Patients Should Always Receive Their Genomic Information According to Recent Report
Posted Apr 08 2013 12:00am
I have always been enthusiastic about the need to provide patients and healthcare consumers with most, if not all, of their lab test results shortly after they become available. The only exceptions would be results relating to newly diagnosed serious diseases such as cancer where the information should be first communicated in person by a physician. In such cases, there should be a time delay baked into the release of the information to patients.
Fourteen genetics experts, with the backing of the American College of Medical Genetics and Genomics (ACMG), are proposing a radical shift in how and what patients learn about what's in their DNA. They argue that anyone whose genome is sequenced for any medical reason should automatically learn whether 57 of their genes put them at risk of certain cancers, potentially fatal heart conditions, and other serious health problems. The information would be provided whether patients want it—and often when they're seeking care from a doctor for something else entirely—because, the experts say, knowing the makeup of this DNA could save an individual's life. The recommendations apply to sequencing children's DNA as well, even if there's no preventive care available until adulthood. The college's guidelines on a range of issues are usually written by influential geneticists and physicians and carry significant weight, although they are not binding. Today's report includes the first recommendations ever given to labs and doctors about how to handle unexpected findings when the genome or its protein-coding "exome" is sequenced.The ACMG recommendations...come as DNA sequencing is about to take off in doctor's offices and hospitals....The effort is part of a much broader debate that spans research and clinical care over which genetic results should be returned—an ethical, legal, and practical minefield....Labs, they suggested, should "seek and report" mutations in dozens of genes, many of them linked to cancer syndromes. The doctor who ordered the test would be responsible for communicating the results to patients....Several experts who did not participate in the report voiced practical and ethical concerns. "The assumption that it's always benign to give that information, and potentially helpful—I don't think that's true," said...a law professor who studies bioethics and genetics...."Information is often very damaging to people, that's why they don't want it."

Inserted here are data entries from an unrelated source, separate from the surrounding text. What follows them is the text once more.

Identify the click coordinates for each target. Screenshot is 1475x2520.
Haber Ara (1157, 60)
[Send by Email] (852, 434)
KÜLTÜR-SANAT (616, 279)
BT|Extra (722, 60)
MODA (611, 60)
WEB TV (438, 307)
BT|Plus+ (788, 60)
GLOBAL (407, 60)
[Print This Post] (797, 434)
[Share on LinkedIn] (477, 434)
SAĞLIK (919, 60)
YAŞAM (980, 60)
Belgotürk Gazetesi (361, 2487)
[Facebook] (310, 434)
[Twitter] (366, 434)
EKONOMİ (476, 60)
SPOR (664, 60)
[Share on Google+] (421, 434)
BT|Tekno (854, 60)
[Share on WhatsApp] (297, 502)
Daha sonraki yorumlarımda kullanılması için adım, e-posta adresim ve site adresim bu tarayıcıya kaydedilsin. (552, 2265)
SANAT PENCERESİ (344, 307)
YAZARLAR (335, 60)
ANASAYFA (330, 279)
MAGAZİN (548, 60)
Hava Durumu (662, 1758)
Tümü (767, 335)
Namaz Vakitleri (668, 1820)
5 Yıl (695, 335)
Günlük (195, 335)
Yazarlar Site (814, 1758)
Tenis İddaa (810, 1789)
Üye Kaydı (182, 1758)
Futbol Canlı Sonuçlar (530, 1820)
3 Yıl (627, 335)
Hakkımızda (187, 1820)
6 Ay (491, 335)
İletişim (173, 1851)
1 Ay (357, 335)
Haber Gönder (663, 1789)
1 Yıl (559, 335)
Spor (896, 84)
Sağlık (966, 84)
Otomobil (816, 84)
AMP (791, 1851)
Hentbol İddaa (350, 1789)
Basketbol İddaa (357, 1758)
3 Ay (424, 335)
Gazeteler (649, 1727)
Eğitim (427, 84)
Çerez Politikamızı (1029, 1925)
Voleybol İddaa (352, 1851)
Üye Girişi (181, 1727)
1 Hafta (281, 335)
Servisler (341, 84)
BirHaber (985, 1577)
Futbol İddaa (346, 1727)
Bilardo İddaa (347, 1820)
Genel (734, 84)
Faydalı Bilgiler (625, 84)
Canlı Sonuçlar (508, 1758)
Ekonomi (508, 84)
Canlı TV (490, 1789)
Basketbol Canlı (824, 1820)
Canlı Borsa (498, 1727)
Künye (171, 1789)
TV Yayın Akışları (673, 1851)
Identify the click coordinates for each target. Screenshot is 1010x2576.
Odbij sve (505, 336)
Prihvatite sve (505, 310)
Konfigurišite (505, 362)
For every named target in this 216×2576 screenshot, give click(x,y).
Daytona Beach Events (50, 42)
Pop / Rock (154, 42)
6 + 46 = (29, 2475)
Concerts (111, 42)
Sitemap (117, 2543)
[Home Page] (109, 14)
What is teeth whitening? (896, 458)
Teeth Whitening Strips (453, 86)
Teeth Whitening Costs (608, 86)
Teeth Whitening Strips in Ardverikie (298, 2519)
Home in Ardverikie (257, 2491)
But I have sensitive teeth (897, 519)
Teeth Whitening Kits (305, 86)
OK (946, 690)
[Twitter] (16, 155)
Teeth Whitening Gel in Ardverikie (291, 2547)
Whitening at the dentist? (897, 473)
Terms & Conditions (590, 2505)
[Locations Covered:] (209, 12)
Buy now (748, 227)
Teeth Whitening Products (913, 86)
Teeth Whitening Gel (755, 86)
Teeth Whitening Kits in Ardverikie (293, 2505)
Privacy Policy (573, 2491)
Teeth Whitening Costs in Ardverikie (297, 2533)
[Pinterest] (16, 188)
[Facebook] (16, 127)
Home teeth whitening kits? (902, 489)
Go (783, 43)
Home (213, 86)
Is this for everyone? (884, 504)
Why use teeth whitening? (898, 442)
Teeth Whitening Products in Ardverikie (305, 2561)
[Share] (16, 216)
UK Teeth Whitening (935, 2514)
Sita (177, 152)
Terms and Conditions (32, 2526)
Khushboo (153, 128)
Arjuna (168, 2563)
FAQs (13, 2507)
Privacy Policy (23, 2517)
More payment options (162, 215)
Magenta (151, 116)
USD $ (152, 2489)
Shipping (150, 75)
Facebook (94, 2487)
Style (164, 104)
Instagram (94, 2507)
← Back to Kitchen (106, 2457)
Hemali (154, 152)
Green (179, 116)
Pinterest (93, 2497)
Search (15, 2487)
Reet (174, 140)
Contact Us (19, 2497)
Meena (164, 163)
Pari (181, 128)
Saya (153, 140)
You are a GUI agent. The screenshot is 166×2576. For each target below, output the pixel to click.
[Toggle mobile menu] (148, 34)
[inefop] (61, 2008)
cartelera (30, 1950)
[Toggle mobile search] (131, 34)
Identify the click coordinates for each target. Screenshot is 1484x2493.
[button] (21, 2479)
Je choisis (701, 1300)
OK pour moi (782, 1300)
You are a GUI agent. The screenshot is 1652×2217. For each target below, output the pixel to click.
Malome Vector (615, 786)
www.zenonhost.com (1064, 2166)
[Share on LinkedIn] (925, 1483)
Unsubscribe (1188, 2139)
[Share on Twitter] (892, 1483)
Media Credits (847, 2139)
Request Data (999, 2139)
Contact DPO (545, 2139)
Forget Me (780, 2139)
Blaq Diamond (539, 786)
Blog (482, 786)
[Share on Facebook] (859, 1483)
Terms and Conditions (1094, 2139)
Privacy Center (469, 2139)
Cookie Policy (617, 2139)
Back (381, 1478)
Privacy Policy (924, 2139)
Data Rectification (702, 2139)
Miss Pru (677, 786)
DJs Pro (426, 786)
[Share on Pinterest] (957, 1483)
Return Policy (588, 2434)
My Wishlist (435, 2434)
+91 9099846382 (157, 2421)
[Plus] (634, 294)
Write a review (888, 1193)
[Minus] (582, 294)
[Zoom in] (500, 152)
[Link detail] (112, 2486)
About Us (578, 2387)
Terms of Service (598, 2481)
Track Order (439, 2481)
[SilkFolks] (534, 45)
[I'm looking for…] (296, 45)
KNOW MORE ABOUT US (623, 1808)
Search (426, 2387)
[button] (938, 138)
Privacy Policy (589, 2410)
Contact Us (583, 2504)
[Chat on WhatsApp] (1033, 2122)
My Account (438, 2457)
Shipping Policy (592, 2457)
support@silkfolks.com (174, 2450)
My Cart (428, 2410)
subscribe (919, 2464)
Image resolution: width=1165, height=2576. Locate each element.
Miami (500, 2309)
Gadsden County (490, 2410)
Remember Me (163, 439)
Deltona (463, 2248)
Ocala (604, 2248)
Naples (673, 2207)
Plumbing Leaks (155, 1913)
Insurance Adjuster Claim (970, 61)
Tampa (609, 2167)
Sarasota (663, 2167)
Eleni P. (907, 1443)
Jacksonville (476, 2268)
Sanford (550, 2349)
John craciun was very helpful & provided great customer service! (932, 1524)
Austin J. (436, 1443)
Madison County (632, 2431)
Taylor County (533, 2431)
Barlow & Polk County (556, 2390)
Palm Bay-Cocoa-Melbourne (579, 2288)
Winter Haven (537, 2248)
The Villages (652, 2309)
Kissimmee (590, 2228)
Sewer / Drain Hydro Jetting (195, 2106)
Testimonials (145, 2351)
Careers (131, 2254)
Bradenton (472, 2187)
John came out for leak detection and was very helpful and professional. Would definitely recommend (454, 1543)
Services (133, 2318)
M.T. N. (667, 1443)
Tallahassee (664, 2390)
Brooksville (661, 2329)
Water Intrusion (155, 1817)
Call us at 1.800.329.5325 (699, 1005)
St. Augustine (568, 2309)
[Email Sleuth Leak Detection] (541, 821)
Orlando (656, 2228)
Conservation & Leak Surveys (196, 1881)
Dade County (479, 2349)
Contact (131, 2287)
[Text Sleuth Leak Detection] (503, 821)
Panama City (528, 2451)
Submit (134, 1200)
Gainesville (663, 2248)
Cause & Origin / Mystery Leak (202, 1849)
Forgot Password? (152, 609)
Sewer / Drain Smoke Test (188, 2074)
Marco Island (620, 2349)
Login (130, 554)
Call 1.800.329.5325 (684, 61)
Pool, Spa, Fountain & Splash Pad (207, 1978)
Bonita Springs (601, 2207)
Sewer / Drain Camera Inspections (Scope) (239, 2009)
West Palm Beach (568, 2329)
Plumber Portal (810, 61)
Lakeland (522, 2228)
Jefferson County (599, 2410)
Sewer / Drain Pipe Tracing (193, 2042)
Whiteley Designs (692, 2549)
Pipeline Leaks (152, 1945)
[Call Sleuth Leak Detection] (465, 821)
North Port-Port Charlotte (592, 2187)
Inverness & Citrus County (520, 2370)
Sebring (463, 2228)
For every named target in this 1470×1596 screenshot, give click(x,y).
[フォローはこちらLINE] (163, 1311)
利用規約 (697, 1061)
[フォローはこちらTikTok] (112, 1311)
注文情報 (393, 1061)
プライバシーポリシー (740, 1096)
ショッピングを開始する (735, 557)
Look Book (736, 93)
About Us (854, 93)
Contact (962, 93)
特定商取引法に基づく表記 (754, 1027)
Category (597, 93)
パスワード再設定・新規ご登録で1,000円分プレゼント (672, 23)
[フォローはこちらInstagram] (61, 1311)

What I find fascinating about this news is that a group of genetics and genomics experts have now come down strongly on the side of wide dissemination of medical test results. I use this latter phrase with some caution because the definition of medical test information is changing rapidly. With the emergence of web-based DNA testing sites such as 23andMe, medical consumers are gaining direct access to such test results (see: Clinical Labs Have Much to Learn from the Genetic Testing Web Sites ; 23andMe Builds Online Sarcoma Research Community ; 23andMe Requests FDA Clearance for DNA Saliva Testing ). Physicians and hospital-baed medical labs no longer totally control this franchise. So, in a sense, this discussion is somewhat academic because the "horse is already out of the barn." Pathology informaticians may be involved in discussions about whether the appropriate waiting period for a surgical pathology result should be seven days or ten days but, in reality, the basic principle has already been established. Patient and healthcare consumers have a right to access most, if not all, of their medical records including all lab test results in a timely fashion and frequently within 24 to 48 hours after posting in the EHR.